An IV basically mixes some unique, non-secret data into the key to prevent the same key ever being used twice.
In most cases you should use IV. Since IV is generated randomly each time, if you encrypt same data twice, encrypted messages are going to be different and it will be impossible for the observer to say if this two messages are the same.
Take a good look at a picture (see below) of CBC mode. You'll quickly realize that an attacker knowing the IV is like the attacker knowing a previous block of ciphertext (and yes they already know plenty of that).
Here's what I say: most of the "problems" with IV=0 are general problems with block encryption modes when you don't ensure data integrity. You really must ensure integrity.
Here's what I do: use a strong checksum (cryptographic hash or HMAC) and prepend it to your plaintext before encrypting. There's your known first block of ciphertext: it's the IV of the same thing without the checksum, and you need the checksum for a million other reasons.
Finally: any analogy between CBC and stream ciphers is not terribly insightful IMHO.
Just look at the picture of CBC mode, I think you'll be pleasantly surprised.
Here's a picture:
http://en.wikipedia.org/wiki/Block_cipher_modes_of_operation
link text
If the same key is used multiple times for multiple different secrets patterns could emerge in the encrypted results. The IV, that should be pseudo random and used only once with each key, is there to obfuscate the result. You should never use the same IV with the same key twice, that would defeat the purpose of it.

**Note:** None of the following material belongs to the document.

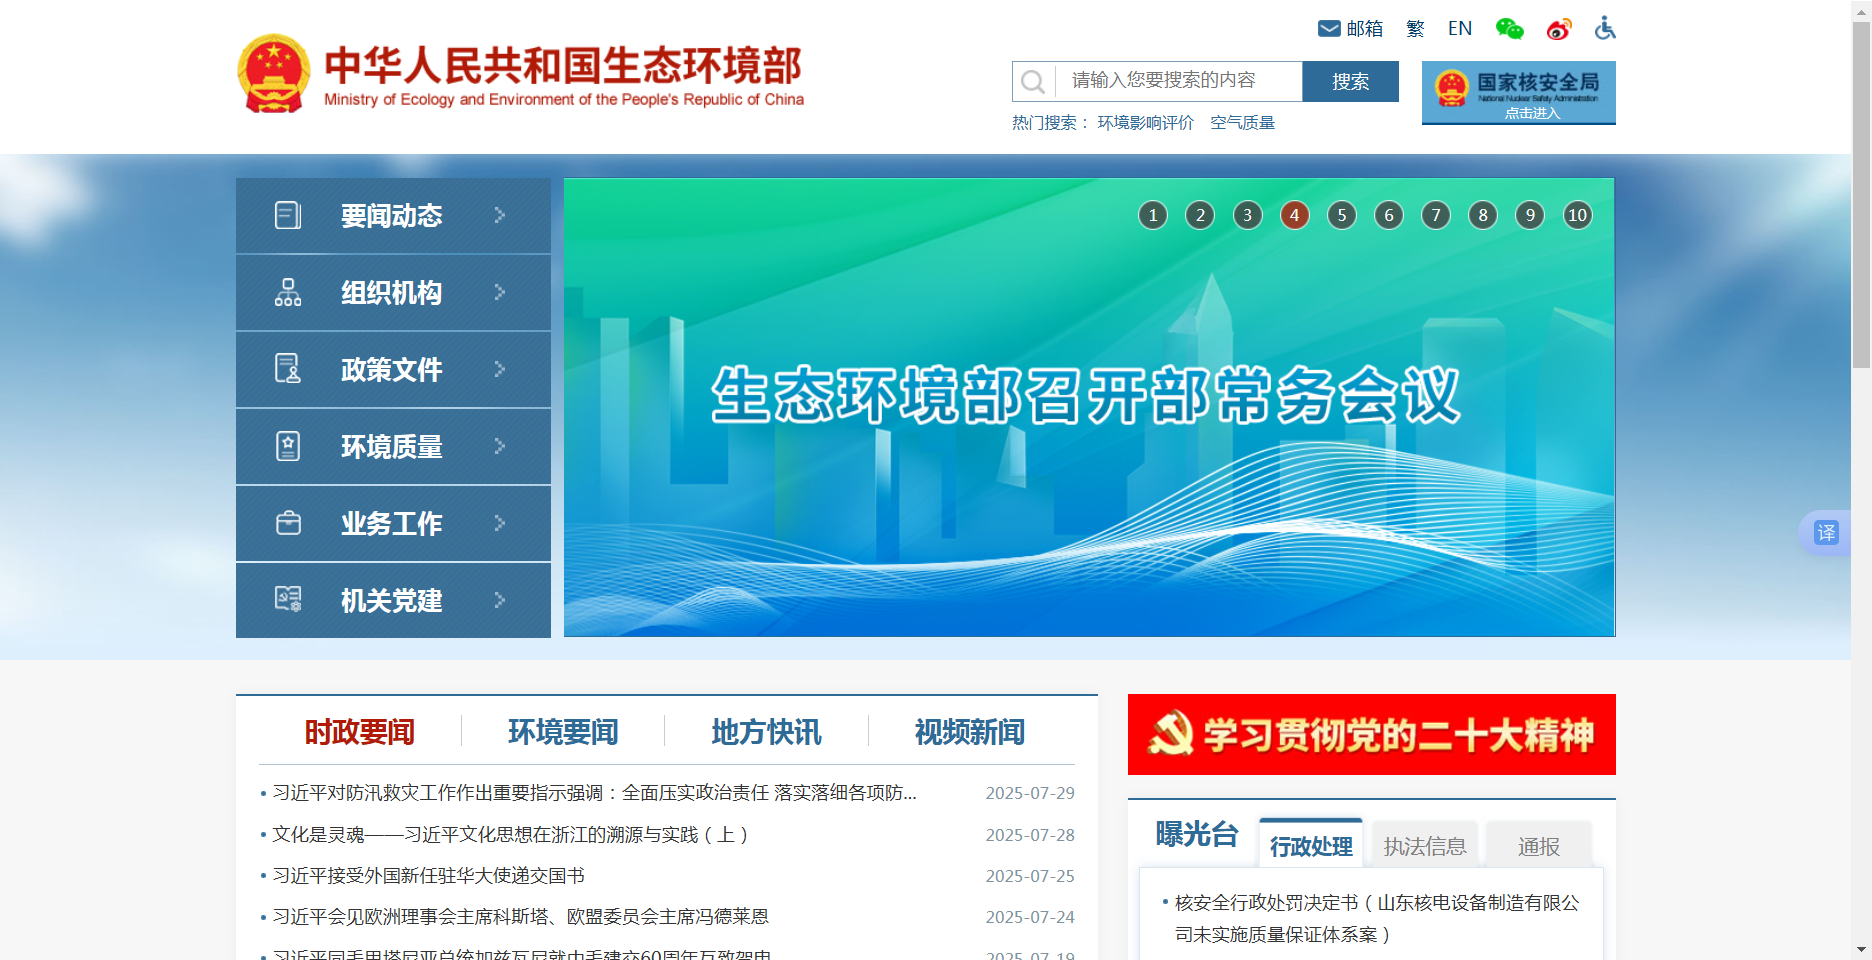Open the 执法信息 tab
The width and height of the screenshot is (1872, 960).
pos(1425,847)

To not have to bother keeping track of the IV the simplest thing is to prepend, or append it, to the resulting encrypted secret. That way you don't have to think much about it. You will then always know that the first or last N bits is the IV.

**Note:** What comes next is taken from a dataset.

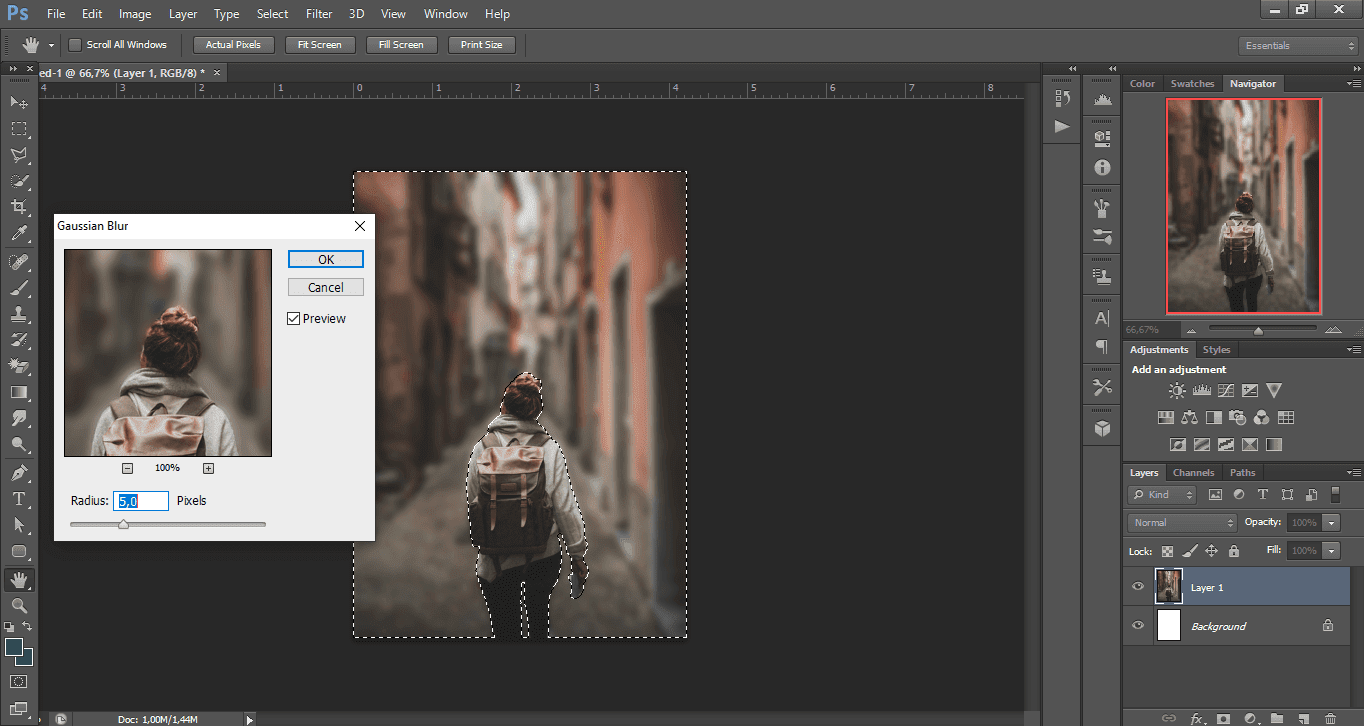The height and width of the screenshot is (726, 1364).
Task: Enable Scroll All Windows checkbox
Action: point(74,45)

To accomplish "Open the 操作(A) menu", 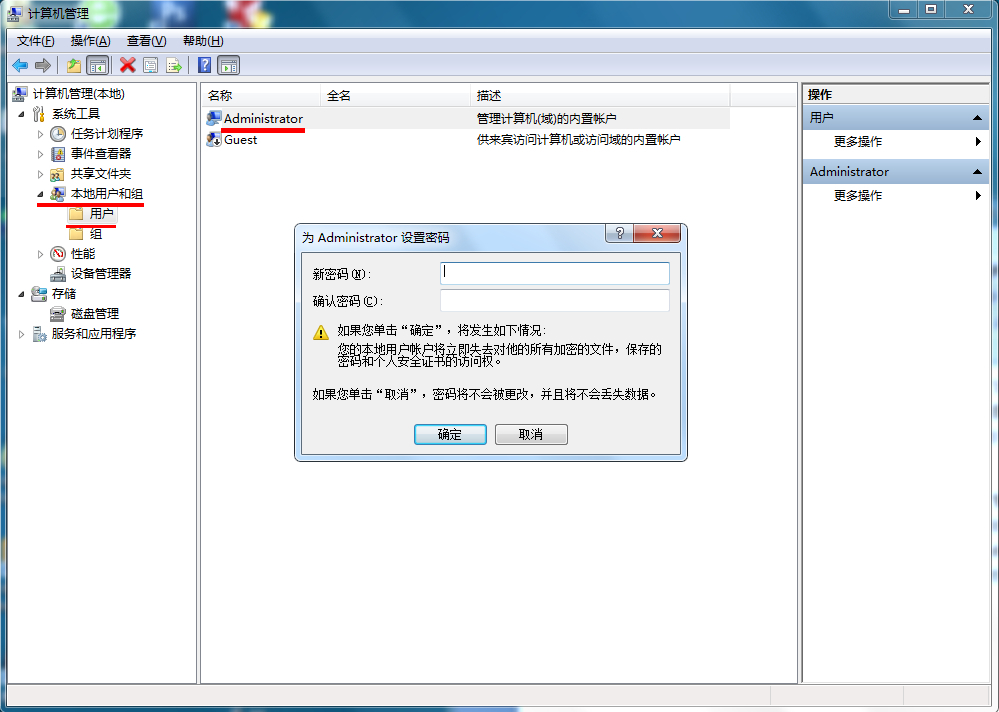I will pyautogui.click(x=90, y=41).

When decrypting the secret you just split out the IV, and then use it together with the key to decrypt the secret.
I found the writeup of HTTP Digest Auth (RFC 2617) very helpful in understanding the use and need for IVs / nonces.
Is it one of those things that need to be evaluated on a case by case
basis?
Yes, it is. Always read up on the cipher you are using and how it expects its inputs to look. Some ciphers don't use IVs but do require salts to be secure. IVs can be of different lengths. The mode of the cipher can change what the IV is used for (if it is used at all) and, as a result, what properties it needs to be secure (random, unique, incremental?).
It is generally recommended because most people are used to using AES-256 or similar block ciphers in a mode called 'Cipher Block Chaining'. That's a good, sensible default go-to for a lot of engineering uses and it needs you to have an appropriate (non-repeating) IV. In that instance, it's not optional.
The IV allows for plaintext to be encrypted such that the encrypted text is harder to decrypt for an attacker. Each bit of IV you use will double the possibilities of encrypted text from a given plain text.
For example, let's encrypt 'hello world' using an IV one character long. The IV is randomly selected to be 'x'. The text that is then encrypted is then 'xhello world', which yeilds, say, 'asdfghjkl'. If we encrypt it again, first generate a new IV--say we get 'b' this time--and encrypt like normal (thus encrypting 'bhello world'). This time we get 'qwertyuio'.
The point is that the attacker doesn't know what the IV is and therefore must compute every possible IV for a given plain text to find the matching cipher text. In this way, the IV acts like a password salt. Most commonly, an IV is used with a chaining cipher (either a stream or block cipher). In a chaining block cipher, the result of each block of plain text is fed to the cipher algorithm to find the cipher text for the next block. In this way, each block is chained together.
So, if you have a random IV used to encrypt the plain text, how do you decrypt it? Simple. Pass the IV (in plain text) along with your encrypted text. Using our fist example above, the final cipher text would be 'xasdfghjkl' (IV + cipher text).
Yes you should use an IV, but be sure to choose it properly. Use a good random number source to make it. Don't ever use the same IV twice. And never use a constant IV.
The Wikipedia article on initialization vectors provides a general overview.